◆ **Work instructions**:
Please write out every record below exactly as it stands.

Stored dataset items
------------
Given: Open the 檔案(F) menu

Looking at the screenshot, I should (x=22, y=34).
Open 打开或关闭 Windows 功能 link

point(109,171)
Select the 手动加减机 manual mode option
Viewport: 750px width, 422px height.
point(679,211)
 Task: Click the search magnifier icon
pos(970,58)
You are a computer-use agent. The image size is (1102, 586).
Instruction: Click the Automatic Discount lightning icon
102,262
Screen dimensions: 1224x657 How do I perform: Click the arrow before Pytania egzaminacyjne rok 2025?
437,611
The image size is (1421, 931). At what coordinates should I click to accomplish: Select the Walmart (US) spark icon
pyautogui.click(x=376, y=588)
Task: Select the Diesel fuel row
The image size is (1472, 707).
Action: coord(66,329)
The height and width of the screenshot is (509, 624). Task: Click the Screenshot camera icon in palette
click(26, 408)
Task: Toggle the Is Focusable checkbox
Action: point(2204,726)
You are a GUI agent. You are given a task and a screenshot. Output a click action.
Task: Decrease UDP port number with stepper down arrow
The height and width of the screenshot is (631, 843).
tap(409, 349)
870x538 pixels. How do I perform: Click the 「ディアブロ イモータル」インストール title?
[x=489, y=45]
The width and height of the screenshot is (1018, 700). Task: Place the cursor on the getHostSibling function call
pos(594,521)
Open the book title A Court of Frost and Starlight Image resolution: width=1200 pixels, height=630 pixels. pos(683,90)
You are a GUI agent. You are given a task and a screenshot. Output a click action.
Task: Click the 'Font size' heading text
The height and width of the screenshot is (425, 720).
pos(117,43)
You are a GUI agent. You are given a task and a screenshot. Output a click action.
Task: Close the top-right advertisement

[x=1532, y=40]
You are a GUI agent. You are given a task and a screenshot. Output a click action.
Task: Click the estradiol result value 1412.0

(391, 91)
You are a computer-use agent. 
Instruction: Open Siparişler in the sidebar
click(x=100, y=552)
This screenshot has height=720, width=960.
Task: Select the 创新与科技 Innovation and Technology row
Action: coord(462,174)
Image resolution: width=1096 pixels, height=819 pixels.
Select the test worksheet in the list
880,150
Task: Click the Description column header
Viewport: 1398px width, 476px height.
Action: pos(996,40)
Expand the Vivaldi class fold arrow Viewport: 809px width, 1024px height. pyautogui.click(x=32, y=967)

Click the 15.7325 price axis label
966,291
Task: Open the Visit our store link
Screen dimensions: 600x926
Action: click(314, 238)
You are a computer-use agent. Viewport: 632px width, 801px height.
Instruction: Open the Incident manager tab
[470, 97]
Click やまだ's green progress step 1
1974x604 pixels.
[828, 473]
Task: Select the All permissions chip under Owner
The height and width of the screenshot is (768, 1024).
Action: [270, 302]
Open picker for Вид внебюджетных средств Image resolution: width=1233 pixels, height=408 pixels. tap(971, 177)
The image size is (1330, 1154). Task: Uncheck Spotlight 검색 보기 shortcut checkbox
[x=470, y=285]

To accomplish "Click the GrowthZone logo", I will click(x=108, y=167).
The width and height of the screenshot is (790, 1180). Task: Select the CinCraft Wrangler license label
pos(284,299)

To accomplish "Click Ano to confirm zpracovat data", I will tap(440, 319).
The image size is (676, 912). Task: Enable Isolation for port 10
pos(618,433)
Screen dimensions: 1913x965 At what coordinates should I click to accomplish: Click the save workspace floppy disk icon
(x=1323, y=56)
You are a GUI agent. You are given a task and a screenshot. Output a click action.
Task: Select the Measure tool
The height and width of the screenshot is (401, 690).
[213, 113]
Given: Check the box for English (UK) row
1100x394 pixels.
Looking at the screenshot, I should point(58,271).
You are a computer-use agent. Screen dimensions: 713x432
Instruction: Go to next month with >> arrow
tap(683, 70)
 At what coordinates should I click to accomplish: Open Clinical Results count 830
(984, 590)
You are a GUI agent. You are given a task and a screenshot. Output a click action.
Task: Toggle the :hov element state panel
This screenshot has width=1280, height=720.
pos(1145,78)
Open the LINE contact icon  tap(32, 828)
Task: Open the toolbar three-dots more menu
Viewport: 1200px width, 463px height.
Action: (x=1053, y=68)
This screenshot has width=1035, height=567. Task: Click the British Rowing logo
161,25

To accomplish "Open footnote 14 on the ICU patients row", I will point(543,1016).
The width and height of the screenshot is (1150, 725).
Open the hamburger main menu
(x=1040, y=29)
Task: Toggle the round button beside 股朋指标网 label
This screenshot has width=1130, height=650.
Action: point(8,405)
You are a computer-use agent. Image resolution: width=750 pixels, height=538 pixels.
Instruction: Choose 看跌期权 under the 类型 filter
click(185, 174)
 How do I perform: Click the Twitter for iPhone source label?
------------
◆ **Answer for this exercise**:
Given: Open the 檔案(F) menu

Looking at the screenshot, I should (x=22, y=34).
Open 打开或关闭 Windows 功能 link

point(109,171)
Select the 手动加减机 manual mode option
Viewport: 750px width, 422px height.
point(679,211)
 Task: Click the search magnifier icon
pos(970,58)
You are a computer-use agent. The image size is (1102, 586).
Instruction: Click the Automatic Discount lightning icon
102,262
Screen dimensions: 1224x657 How do I perform: Click the arrow before Pytania egzaminacyjne rok 2025?
437,611
The image size is (1421, 931). At what coordinates should I click to accomplish: Select the Walmart (US) spark icon
pyautogui.click(x=376, y=588)
Task: Select the Diesel fuel row
The image size is (1472, 707).
Action: coord(66,329)
The height and width of the screenshot is (509, 624). Task: Click the Screenshot camera icon in palette
click(26, 408)
Task: Toggle the Is Focusable checkbox
Action: point(2204,726)
You are a GUI agent. You are given a task and a screenshot. Output a click action.
Task: Decrease UDP port number with stepper down arrow
The height and width of the screenshot is (631, 843).
tap(409, 349)
870x538 pixels. How do I perform: Click the 「ディアブロ イモータル」インストール title?
[x=489, y=45]
The width and height of the screenshot is (1018, 700). Task: Place the cursor on the getHostSibling function call
pos(594,521)
Open the book title A Court of Frost and Starlight Image resolution: width=1200 pixels, height=630 pixels. pos(683,90)
You are a GUI agent. You are given a task and a screenshot. Output a click action.
Task: Click the 'Font size' heading text
The height and width of the screenshot is (425, 720).
pos(117,43)
You are a GUI agent. You are given a task and a screenshot. Output a click action.
Task: Close the top-right advertisement

[x=1532, y=40]
You are a GUI agent. You are given a task and a screenshot. Output a click action.
Task: Click the estradiol result value 1412.0

(391, 91)
You are a computer-use agent. 
Instruction: Open Siparişler in the sidebar
click(x=100, y=552)
This screenshot has height=720, width=960.
Task: Select the 创新与科技 Innovation and Technology row
Action: coord(462,174)
Image resolution: width=1096 pixels, height=819 pixels.
Select the test worksheet in the list
880,150
Task: Click the Description column header
Viewport: 1398px width, 476px height.
Action: pos(996,40)
Expand the Vivaldi class fold arrow Viewport: 809px width, 1024px height. pyautogui.click(x=32, y=967)

Click the 15.7325 price axis label
966,291
Task: Open the Visit our store link
Screen dimensions: 600x926
Action: click(314, 238)
You are a computer-use agent. Viewport: 632px width, 801px height.
Instruction: Open the Incident manager tab
[470, 97]
Click やまだ's green progress step 1
1974x604 pixels.
[828, 473]
Task: Select the All permissions chip under Owner
The height and width of the screenshot is (768, 1024).
Action: [270, 302]
Open picker for Вид внебюджетных средств Image resolution: width=1233 pixels, height=408 pixels. tap(971, 177)
The image size is (1330, 1154). Task: Uncheck Spotlight 검색 보기 shortcut checkbox
[x=470, y=285]

To accomplish "Click the GrowthZone logo", I will click(x=108, y=167).
The width and height of the screenshot is (790, 1180). Task: Select the CinCraft Wrangler license label
pos(284,299)

To accomplish "Click Ano to confirm zpracovat data", I will tap(440, 319).
The image size is (676, 912). Task: Enable Isolation for port 10
pos(618,433)
Screen dimensions: 1913x965 At what coordinates should I click to accomplish: Click the save workspace floppy disk icon
(x=1323, y=56)
You are a GUI agent. You are given a task and a screenshot. Output a click action.
Task: Select the Measure tool
The height and width of the screenshot is (401, 690).
[213, 113]
Given: Check the box for English (UK) row
1100x394 pixels.
Looking at the screenshot, I should point(58,271).
You are a computer-use agent. Screen dimensions: 713x432
Instruction: Go to next month with >> arrow
tap(683, 70)
 At what coordinates should I click to accomplish: Open Clinical Results count 830
(984, 590)
You are a GUI agent. You are given a task and a screenshot. Output a click action.
Task: Toggle the :hov element state panel
This screenshot has width=1280, height=720.
pos(1145,78)
Open the LINE contact icon  tap(32, 828)
Task: Open the toolbar three-dots more menu
Viewport: 1200px width, 463px height.
Action: (x=1053, y=68)
This screenshot has width=1035, height=567. Task: Click the British Rowing logo
161,25

To accomplish "Open footnote 14 on the ICU patients row", I will point(543,1016).
The width and height of the screenshot is (1150, 725).
Open the hamburger main menu
(x=1040, y=29)
Task: Toggle the round button beside 股朋指标网 label
This screenshot has width=1130, height=650.
Action: point(8,405)
You are a computer-use agent. Image resolution: width=750 pixels, height=538 pixels.
Instruction: Choose 看跌期权 under the 类型 filter
click(185, 174)
 How do I perform: Click the Twitter for iPhone source label?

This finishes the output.